Wishing you joy in the journey,

Aramis Thorn
Mat 13:52 So Jesus said to them, "That is why every writer who has become a disciple of Christ’s rule of the universe is like a home owner. He liberally hands out new and old things from his great treasure store.”

(͡° ͜ʖ ͡°)

2 comments:

Patrick Sharp said...

This is an interesting discussion to have. Your piece talks about two things that seem opposed. You say that your faith has the exclusive arrogance of stating plainly that all other paths cannot lead to salvation and that this faith does not lead to God favoring anyone above anyone else.
How do you reconcile those ideas?
It seems to me that a person of this faith must judge someone outside of the faith to hold this truth. One can argue the details, but at it's core your faith seems to say to everyone else: "Your path is wrong and leads to a bad end."
What are your thoughts?

Patrick Sharp said...

This is an interesting discussion to have. Your piece talks about two things that seem opposed.

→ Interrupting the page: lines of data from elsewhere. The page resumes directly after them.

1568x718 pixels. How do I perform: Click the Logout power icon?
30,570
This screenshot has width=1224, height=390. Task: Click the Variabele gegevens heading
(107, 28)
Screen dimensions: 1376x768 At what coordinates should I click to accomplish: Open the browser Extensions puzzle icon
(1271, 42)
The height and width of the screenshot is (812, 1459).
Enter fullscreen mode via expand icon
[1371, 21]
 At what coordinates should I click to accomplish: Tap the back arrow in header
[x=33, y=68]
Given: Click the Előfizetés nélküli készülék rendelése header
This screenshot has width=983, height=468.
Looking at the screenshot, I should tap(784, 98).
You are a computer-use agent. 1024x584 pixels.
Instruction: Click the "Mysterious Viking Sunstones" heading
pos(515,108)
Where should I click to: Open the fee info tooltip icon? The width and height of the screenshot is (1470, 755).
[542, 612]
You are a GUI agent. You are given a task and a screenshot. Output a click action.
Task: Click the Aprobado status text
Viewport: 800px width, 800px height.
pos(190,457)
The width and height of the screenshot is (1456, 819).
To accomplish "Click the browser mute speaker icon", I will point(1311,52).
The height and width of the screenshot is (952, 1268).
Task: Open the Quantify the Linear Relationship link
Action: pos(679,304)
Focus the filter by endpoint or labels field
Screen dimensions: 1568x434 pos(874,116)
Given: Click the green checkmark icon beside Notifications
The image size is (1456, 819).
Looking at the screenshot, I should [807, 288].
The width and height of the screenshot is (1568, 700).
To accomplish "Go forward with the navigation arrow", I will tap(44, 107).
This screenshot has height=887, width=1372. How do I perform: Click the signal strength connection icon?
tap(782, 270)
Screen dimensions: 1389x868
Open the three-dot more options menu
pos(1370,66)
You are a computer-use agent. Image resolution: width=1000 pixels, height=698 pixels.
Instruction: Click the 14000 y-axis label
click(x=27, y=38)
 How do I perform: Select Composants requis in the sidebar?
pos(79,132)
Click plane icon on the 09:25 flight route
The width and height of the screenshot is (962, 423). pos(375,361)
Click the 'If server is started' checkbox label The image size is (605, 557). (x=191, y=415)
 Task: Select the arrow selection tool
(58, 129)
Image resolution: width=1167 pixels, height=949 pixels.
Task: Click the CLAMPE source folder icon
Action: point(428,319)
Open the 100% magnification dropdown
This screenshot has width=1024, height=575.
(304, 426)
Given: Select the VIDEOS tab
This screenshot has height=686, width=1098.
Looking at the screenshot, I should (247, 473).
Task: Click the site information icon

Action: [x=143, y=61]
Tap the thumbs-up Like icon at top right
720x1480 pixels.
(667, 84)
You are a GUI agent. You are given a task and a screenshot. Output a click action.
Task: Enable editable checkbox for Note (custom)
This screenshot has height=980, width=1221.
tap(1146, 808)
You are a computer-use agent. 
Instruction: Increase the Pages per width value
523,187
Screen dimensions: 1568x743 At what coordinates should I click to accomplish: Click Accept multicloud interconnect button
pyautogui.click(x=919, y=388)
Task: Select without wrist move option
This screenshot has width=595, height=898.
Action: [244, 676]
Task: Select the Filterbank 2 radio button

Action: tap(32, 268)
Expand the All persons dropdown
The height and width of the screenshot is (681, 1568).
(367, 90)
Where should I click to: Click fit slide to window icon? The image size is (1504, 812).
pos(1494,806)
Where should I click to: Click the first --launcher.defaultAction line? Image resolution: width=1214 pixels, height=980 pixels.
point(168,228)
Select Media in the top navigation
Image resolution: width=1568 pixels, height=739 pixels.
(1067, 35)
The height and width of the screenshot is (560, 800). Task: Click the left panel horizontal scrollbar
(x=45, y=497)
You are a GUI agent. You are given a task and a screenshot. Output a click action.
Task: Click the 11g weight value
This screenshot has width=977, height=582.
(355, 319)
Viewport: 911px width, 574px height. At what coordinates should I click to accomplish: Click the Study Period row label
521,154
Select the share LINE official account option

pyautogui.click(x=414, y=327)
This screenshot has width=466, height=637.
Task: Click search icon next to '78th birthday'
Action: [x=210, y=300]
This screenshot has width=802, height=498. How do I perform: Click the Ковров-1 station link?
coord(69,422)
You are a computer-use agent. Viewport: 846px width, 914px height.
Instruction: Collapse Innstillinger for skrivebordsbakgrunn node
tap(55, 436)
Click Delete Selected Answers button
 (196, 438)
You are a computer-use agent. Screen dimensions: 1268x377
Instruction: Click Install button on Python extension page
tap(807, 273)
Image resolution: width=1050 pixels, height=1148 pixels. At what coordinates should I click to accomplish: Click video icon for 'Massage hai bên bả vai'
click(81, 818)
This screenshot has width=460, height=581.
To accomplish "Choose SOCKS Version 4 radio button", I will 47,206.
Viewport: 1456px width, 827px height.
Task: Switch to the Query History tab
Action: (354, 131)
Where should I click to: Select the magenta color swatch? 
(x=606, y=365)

You say that your faith has the exclusive arrogance of stating plainly that all other paths cannot lead to salvation and that this faith does not lead to God favoring anyone above anyone else.
How do you reconcile those ideas?
It seems to me that a person of this faith must judge someone outside of the faith to hold this truth. One can argue the details, but at it's core your faith seems to say to everyone else: "Your path is wrong and leads to a bad end."
What are your thoughts?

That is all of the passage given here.